Exercise tasks:
(a) Answer these from the Wine mailing list message:
(i) On what date and at what time was the message posted?
(ii) In which component is the one bug that Visual C++ 6 works around?
(iii) What kind of Windows software does the message say Wine will never run?
(b) Write what follows the last line of the Wine mailing list message about running Visual C++ under Wine.

Passage given:
>> BEGIN

[Wine] Windows Kernel & Executive implementation
James Hawkins
truiken at gmail.com
Fri Feb 22 18:47:22 CST 2008
On Fri, Feb 22, 2008 at 6:33 PM, Alan McKinnon <alan.mckinnon at gmail.com> wrote:
>
> On Saturday 23 February 2008, Dan Kegel wrote:
> > On Fri, Feb 22, 2008 at 4:09 PM, Alan McKinnon
> <alan.mckinnon at gmail.com> wrote:
> > > For example, there is no sane reason in the world that VC++ should
> > > always work under Wine, considering the deep knowledge of Windows
> > > that is built into VC++.
> >
> > I don't think that's a good example. While I agree that
> > Wine is not designed to run ALL windows software
> > (it'll never run arbitrary VxD's, for instance), it can and
> > will run Visual C++. Visual C++ 6 works quite well modulo
> > one bug in ole32, and Visual C++ Toolkit 2003 installs and
> > runs pretty well module two bugs keeping .net 1.1 from installing.

>> END

Information given:
>> BEGIN

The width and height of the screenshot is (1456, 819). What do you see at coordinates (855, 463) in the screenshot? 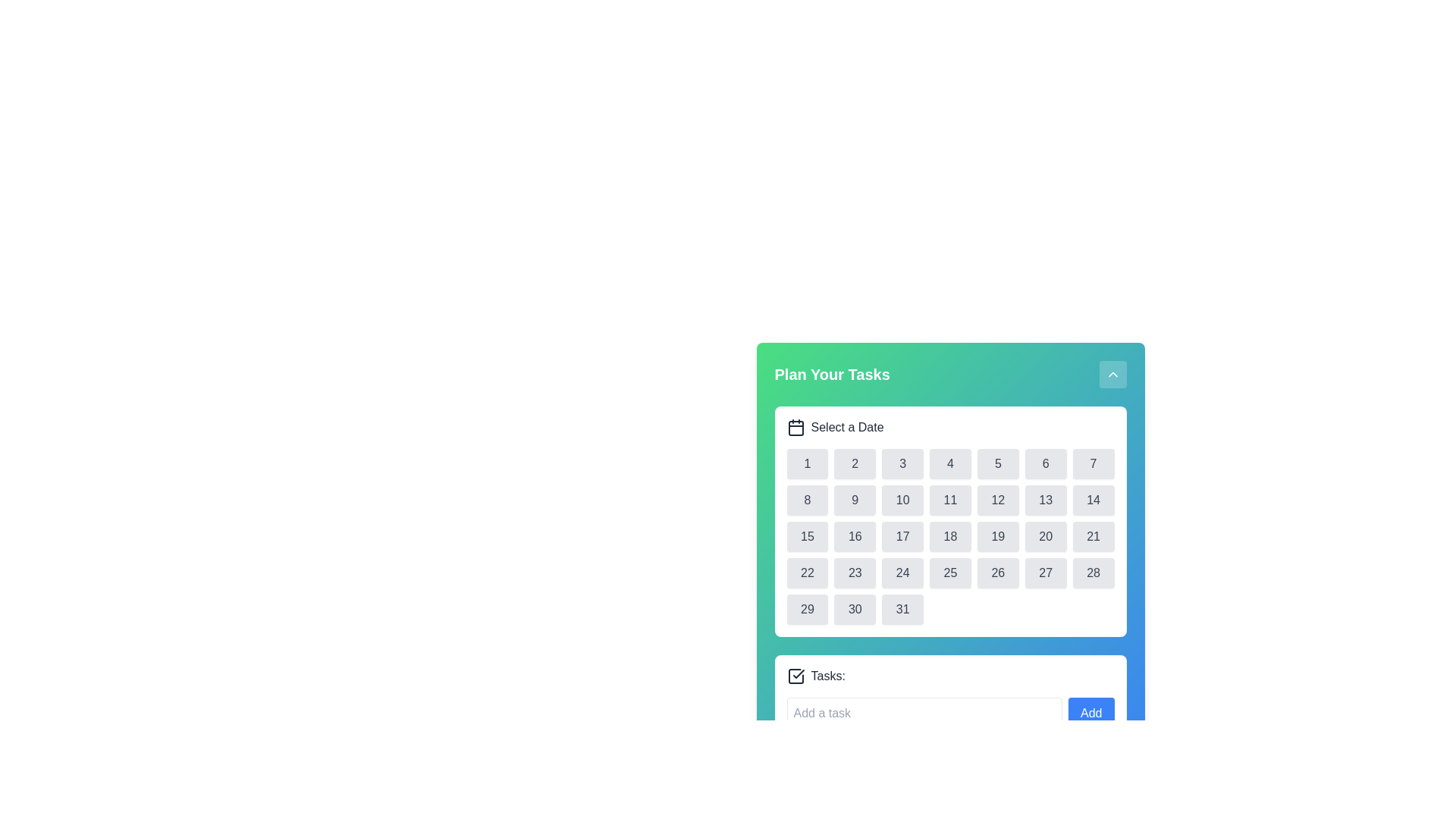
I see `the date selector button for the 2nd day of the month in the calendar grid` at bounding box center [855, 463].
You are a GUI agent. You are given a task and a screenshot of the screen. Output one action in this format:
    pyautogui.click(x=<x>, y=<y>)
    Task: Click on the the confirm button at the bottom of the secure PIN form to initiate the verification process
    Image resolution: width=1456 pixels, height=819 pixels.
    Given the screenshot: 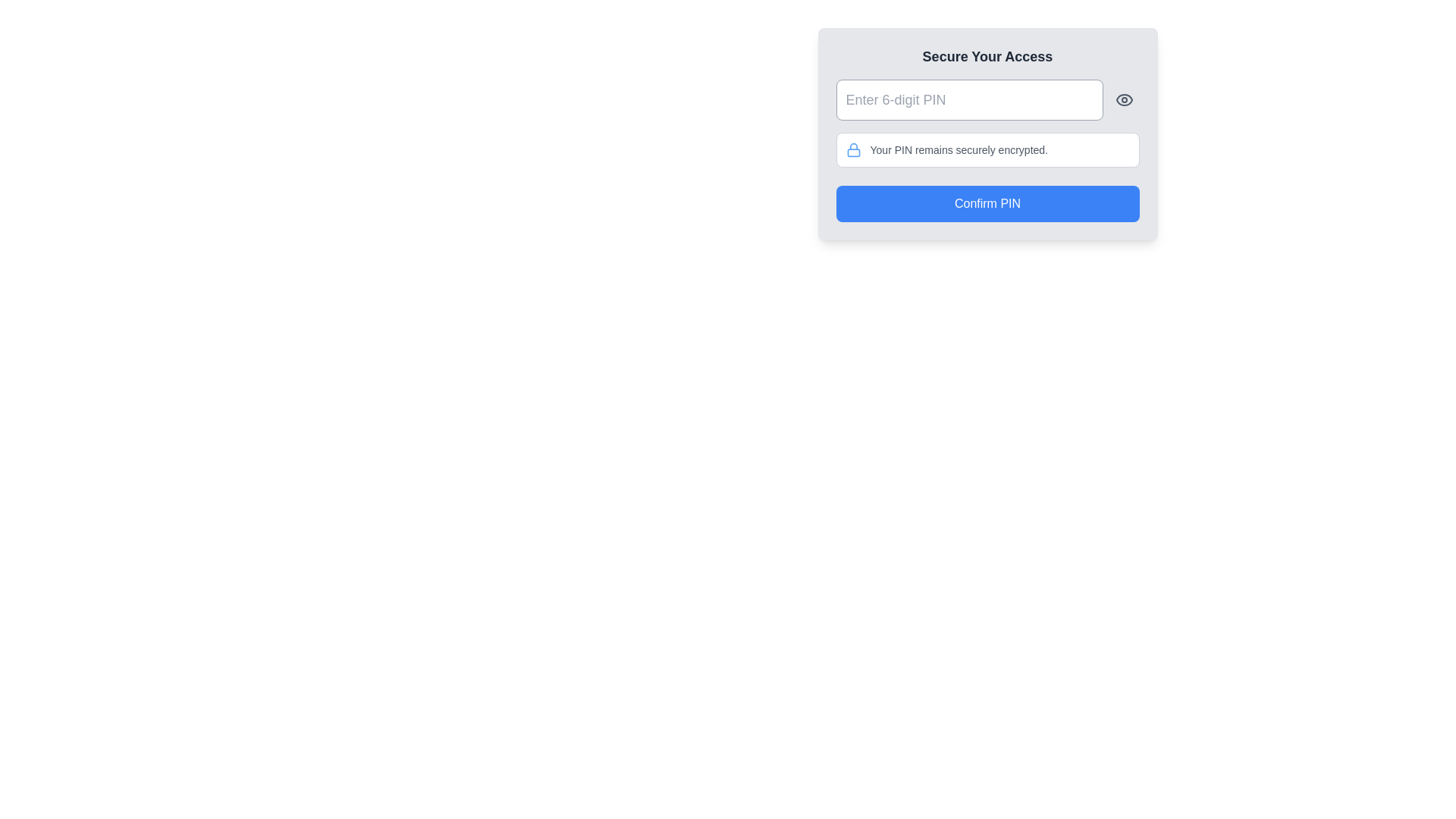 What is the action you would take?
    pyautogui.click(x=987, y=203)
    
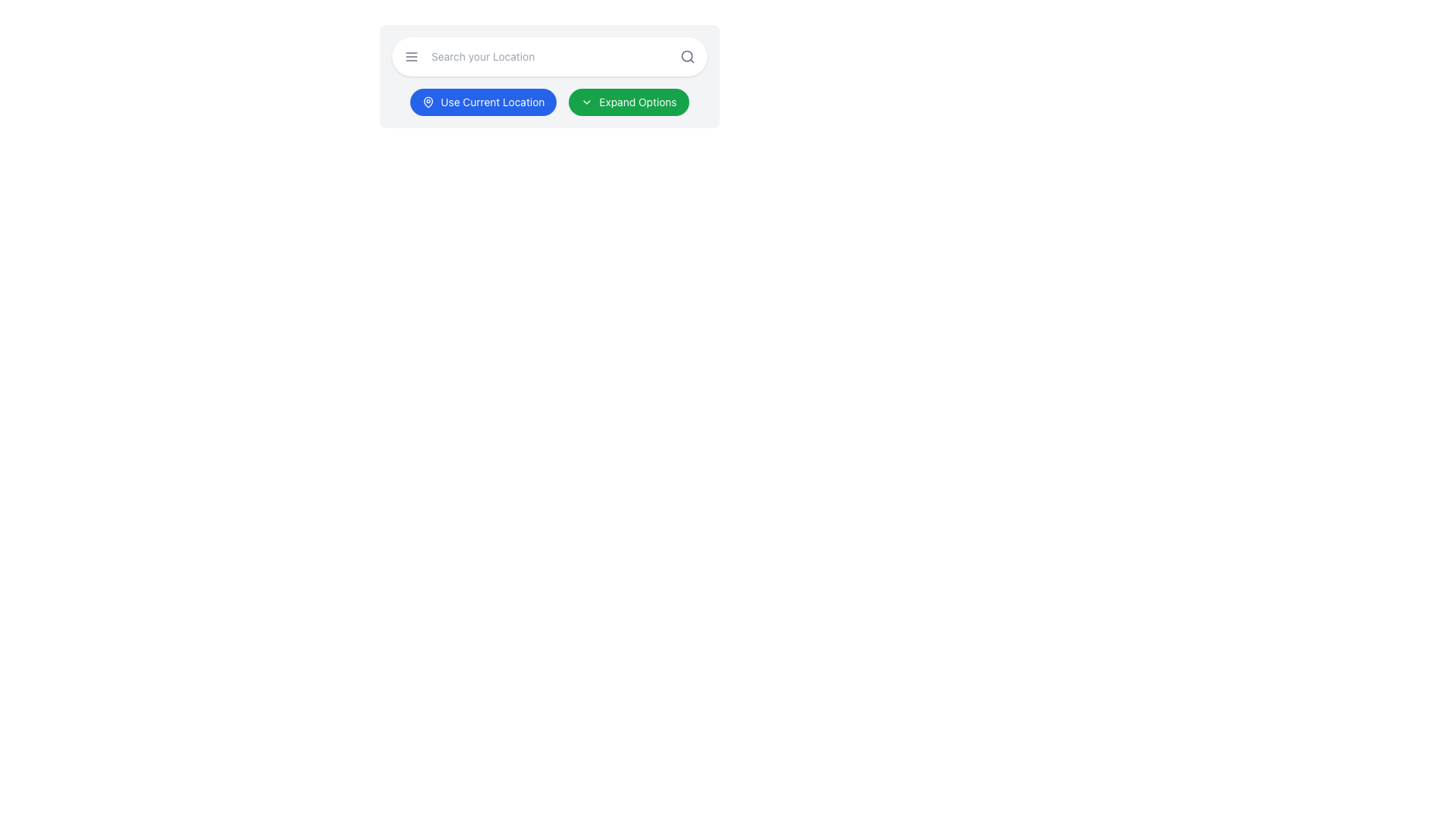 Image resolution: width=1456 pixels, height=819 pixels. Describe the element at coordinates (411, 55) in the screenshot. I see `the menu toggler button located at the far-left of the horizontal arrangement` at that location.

>> END
>> BEGIN

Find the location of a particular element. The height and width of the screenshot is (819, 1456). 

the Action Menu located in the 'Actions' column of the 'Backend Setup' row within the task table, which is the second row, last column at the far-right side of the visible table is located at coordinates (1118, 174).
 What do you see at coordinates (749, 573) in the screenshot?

>> END
>> BEGIN

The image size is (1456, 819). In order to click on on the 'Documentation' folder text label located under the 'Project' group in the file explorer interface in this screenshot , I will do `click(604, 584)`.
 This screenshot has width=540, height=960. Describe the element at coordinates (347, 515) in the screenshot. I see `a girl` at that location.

>> END

Answers in order:
(a)
(i) Fri Feb 22 18:47:22 CST 2008
(ii) ole32
(iii) Arbitrary VxD's

(b)
> > Visual C++ 6 and 2003 will eventually work well enough to make
> > Windows developers comfortable. And valgrind will support windows
> > apps well enough that Windows developers might... actually...
> > prefer... to develop their Windows apps on Linux sometimes.
>
> Maybe it is a bad example, it's the first one I pulled out of my head.
>
> But really, why would one compile something for Windows on Wine?
Because he doesn't want to use Windows yet he has to use Visual Studio?
> I can
> see that some OSS Windows apps might need a bit of tweaking and
> recompiling to run better on a specific setup, but to do that
> legitimately you'd need a valid license for the dev tools. Such a
> person would also have a Windows machine to hand surely?
>
Not surely at all. Anyone can acquire Visual Studio without having or
getting Windows.
> It's also a handy way for a Wine dev to check that bits of Wine are
> working correctly, but is it really that useful in the general case, is
> it something that regular users would do and does it warrant an
> especially high priority?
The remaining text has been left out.